According to the researchers, smoking and the appearance of tobacco products dropped during that period, by 42.3% in youth rated movies and by 85.4% in adult rated movies, while the appearance of alcohol increased.
The scientists credit the decline in movie smoking products to the Master Settlement Agreement (MSA) in 1998, which forced the tobacco industry to reign in some of its marketing tactics and fund anti-smoking advocacy groups, which also curbed the appearance of smoking in films.
The same trend wasn’t true for alcohol. During the study period, alcohol brand product placement went up in youth rated movies from 80 to 145 each year. They write:
In summary, this study found dramatic declines in brand appearances for tobacco after such placements were prohibited by an externally monitored and enforced regulatory structure, even though such activity had already been prohibited in the self-regulatory structure a decade before. During the same period, alcohol brand placements, subject only to self-regulation, increased significantly in movies rated acceptable for youth audiences, a trend that could have implications for teen drinking.
Exactly how these placements influence adolescents’ smoking and drinking isn’t clear yet; the data from studies is conflicting. A 2012 analysis from six European countries reported that teens who saw more boozy movie scenes were more likely to binge drink. The study didn’t confirm that the drinking on screen was directly responsible for the adolescents’ own imbibing habits, however, although the researchers concluded that teens who watched drinking scenes were more likely to imitate what they saw, and considered binge drinking more acceptable.

GOAL A:
Locate every line in the entries that contains the string "Select", matching case exactly, and copy each such line.
The passage above and the entries that follow have no connection to one another.

RAW RECORDS:

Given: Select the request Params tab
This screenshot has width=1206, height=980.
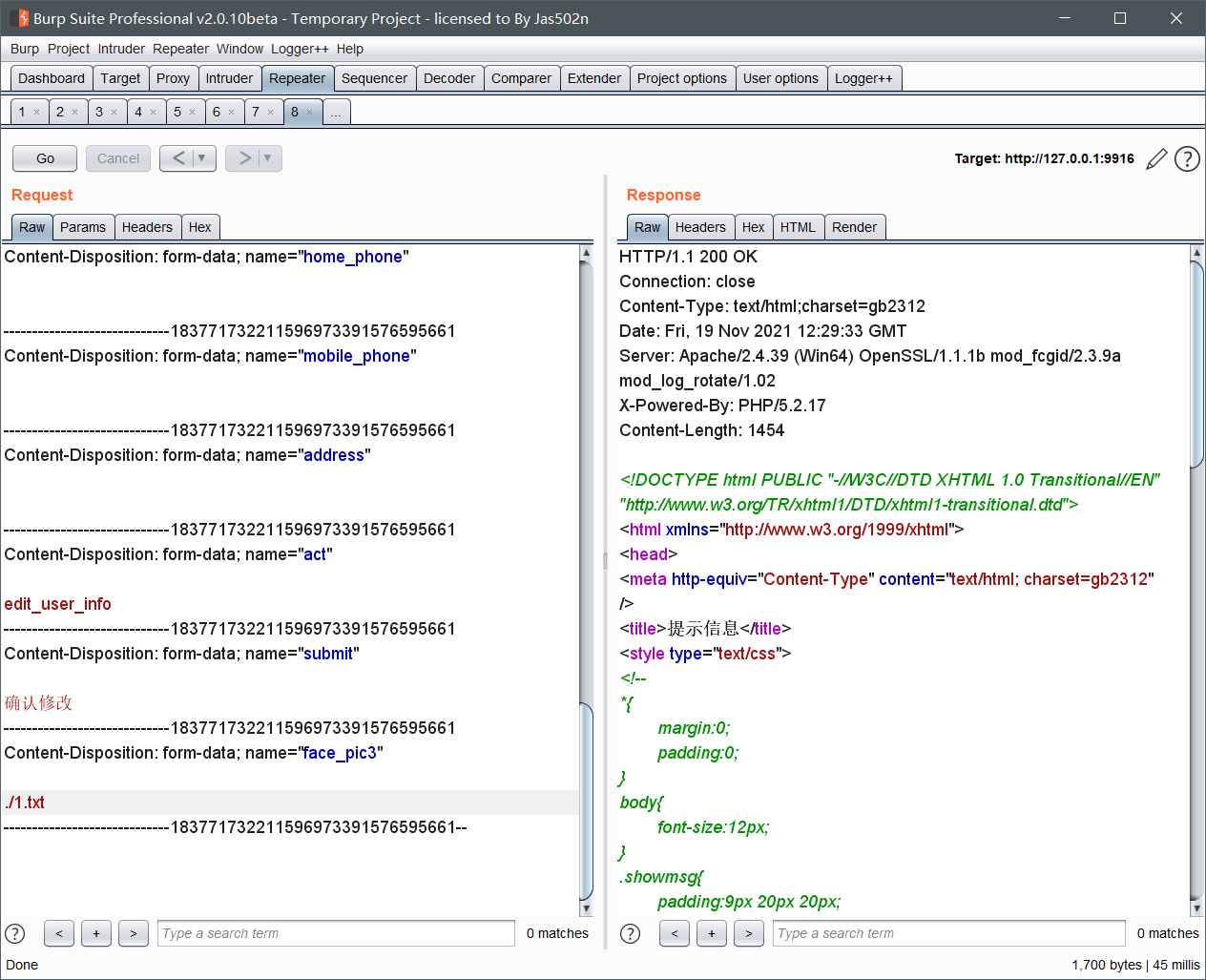Looking at the screenshot, I should 83,227.
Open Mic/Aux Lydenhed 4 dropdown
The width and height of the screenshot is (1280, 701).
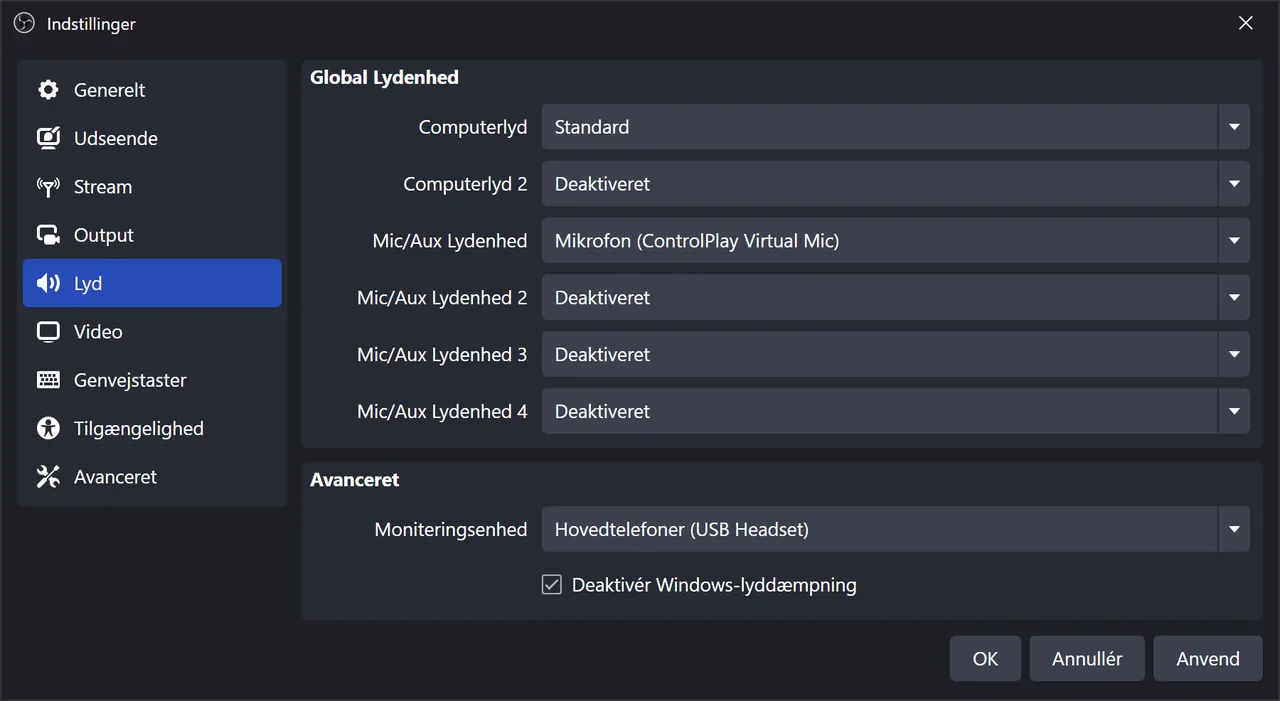896,411

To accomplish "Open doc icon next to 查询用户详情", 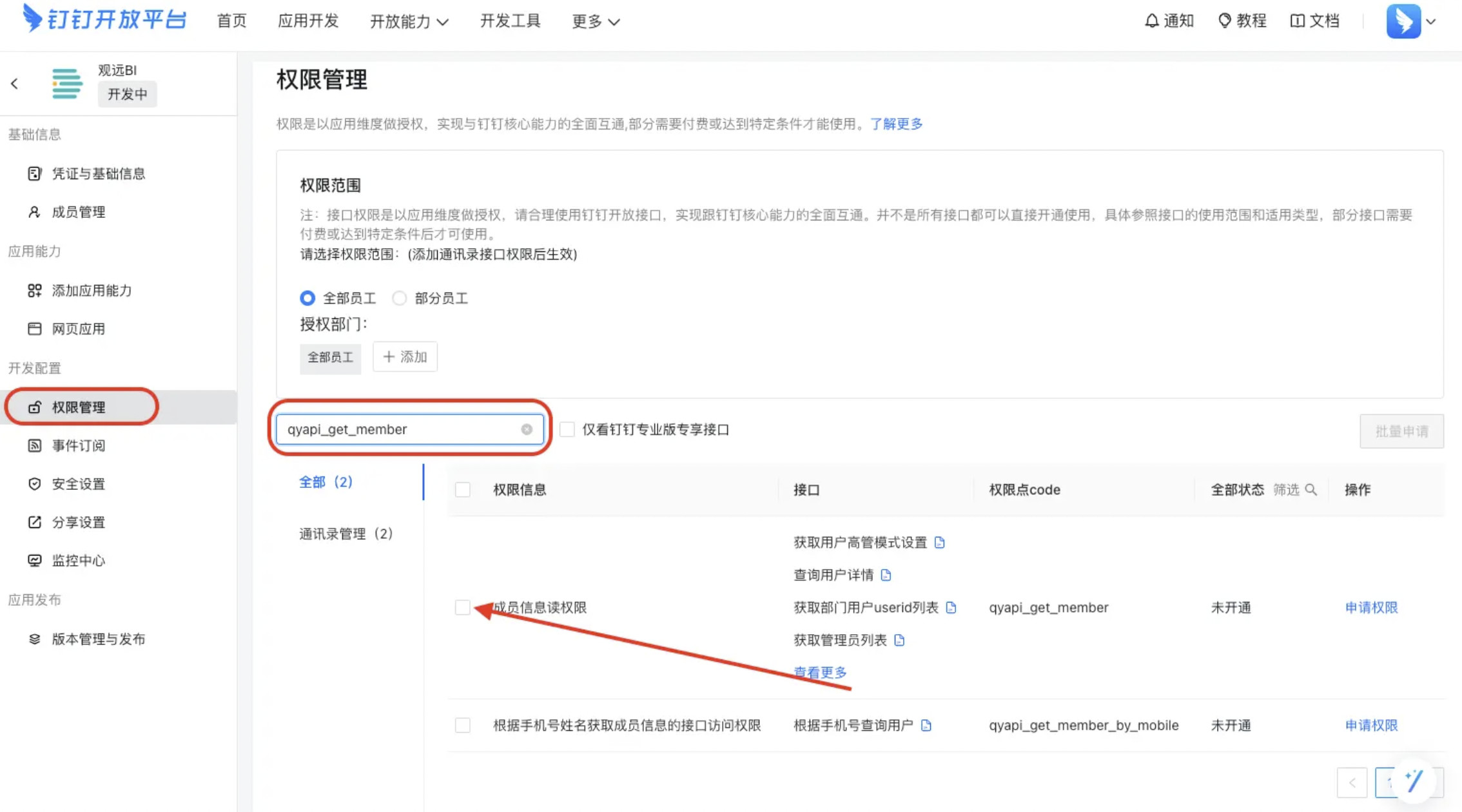I will 886,575.
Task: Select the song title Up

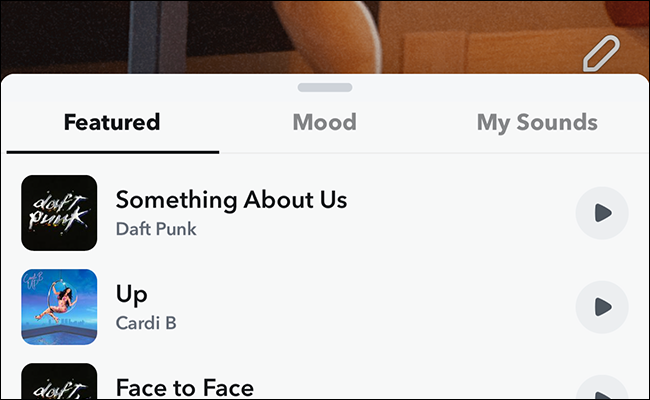Action: pyautogui.click(x=132, y=294)
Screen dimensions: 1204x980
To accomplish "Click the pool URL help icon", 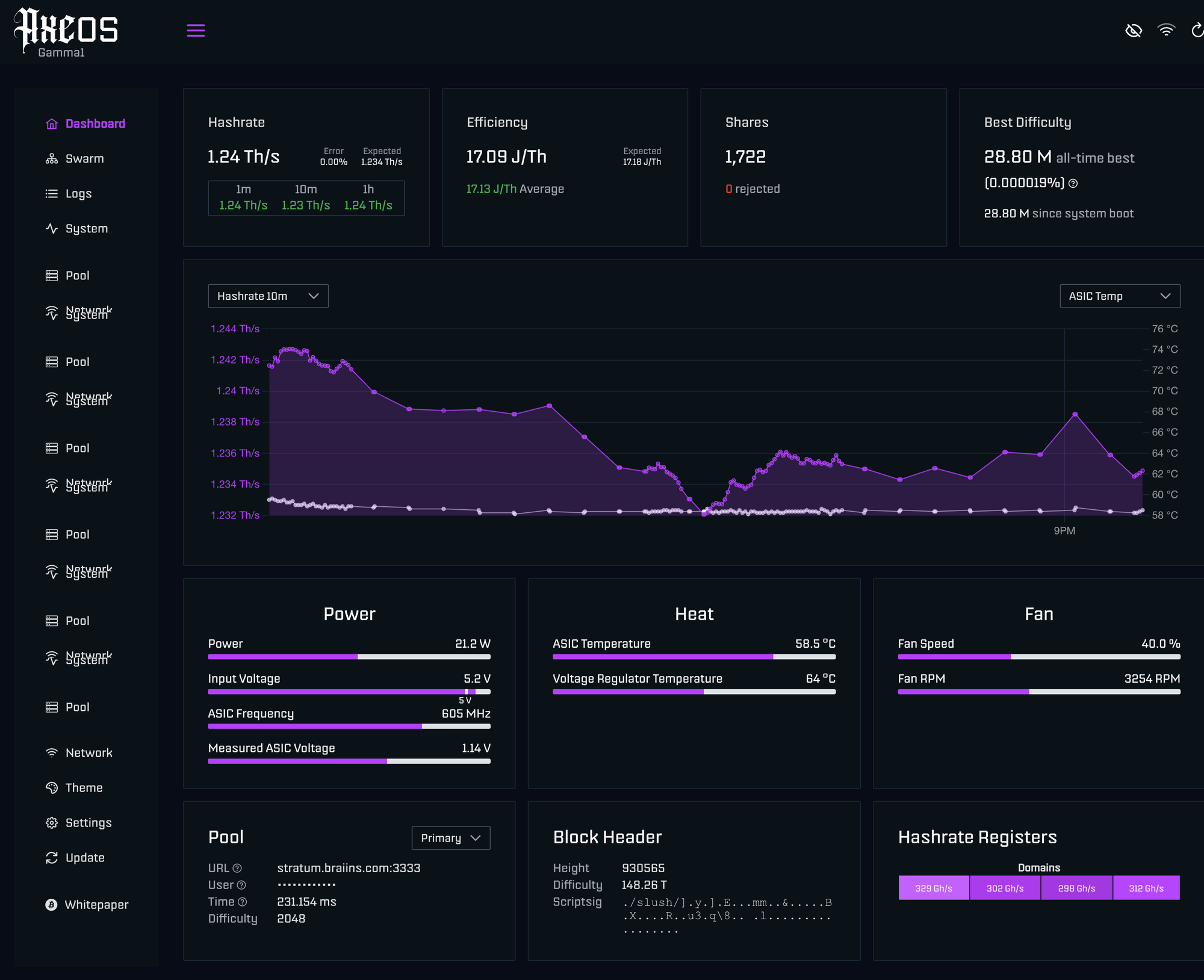I will (x=237, y=868).
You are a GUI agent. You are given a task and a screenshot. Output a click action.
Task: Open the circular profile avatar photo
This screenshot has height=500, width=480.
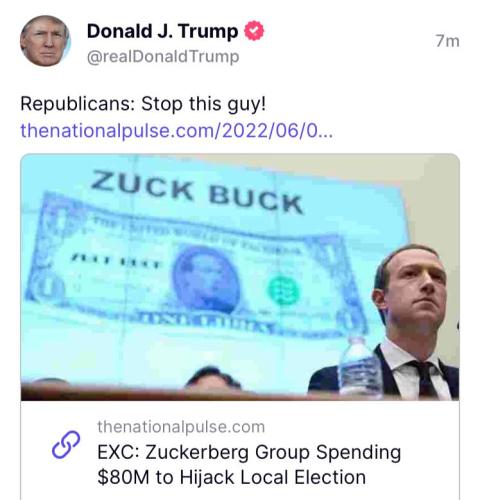tap(45, 41)
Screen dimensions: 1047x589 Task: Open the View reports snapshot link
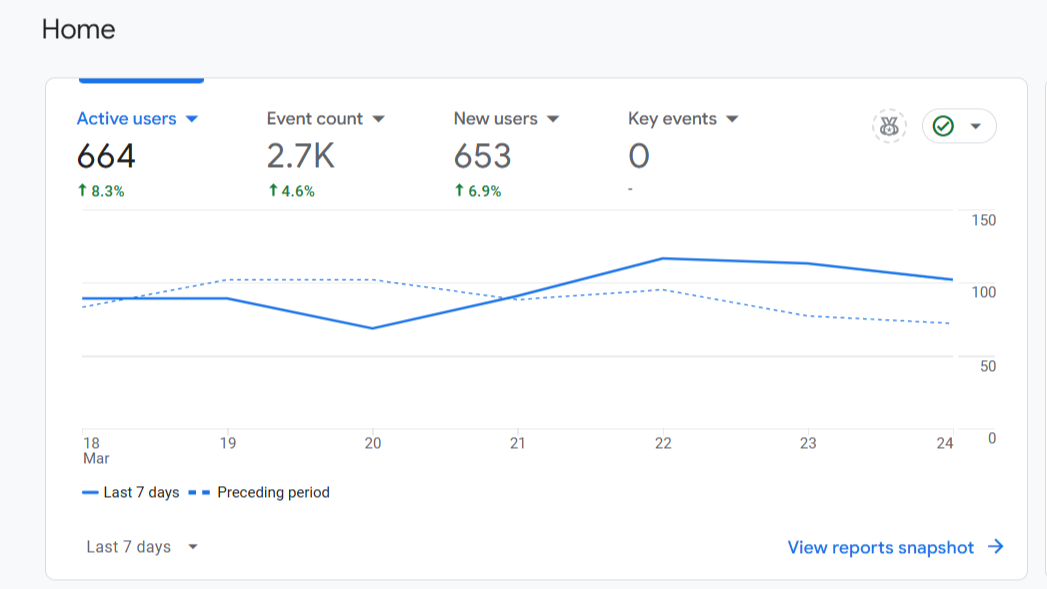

GOAL B:
Go on with the passage about tobacco and alcohol brand appearances in movies, starting from its final sentence.

TASK RESULT A:
Given: Select the request Params tab
Task: Select the song title Up

TASK RESULT B:
Some experts, however, argue that such studies don’t establish any correlation between what teens see in the movies and their own smoking and drinking habits, since these analyses can’t determine whether these behaviors started before or after watching characters in films.
But if there is an association between the behaviors adolescents see on screen and their own decisions to pick up these habits, such early exposure could be potentially dangerous, since research shows that the earlier youth start drinking, the greater the likelihood for serious drinking problems later in life.
And given the shift in tobacco placements after the MSA, stricter regulation of the currently self-regulated alcohol industry may be needed to decrease drinking on screen. In the meantime, the researchers say that parents who are concerned about the potential negative effects that movie behaviors can have on their teens should watch movies with their children and have conversations about what they see on screen.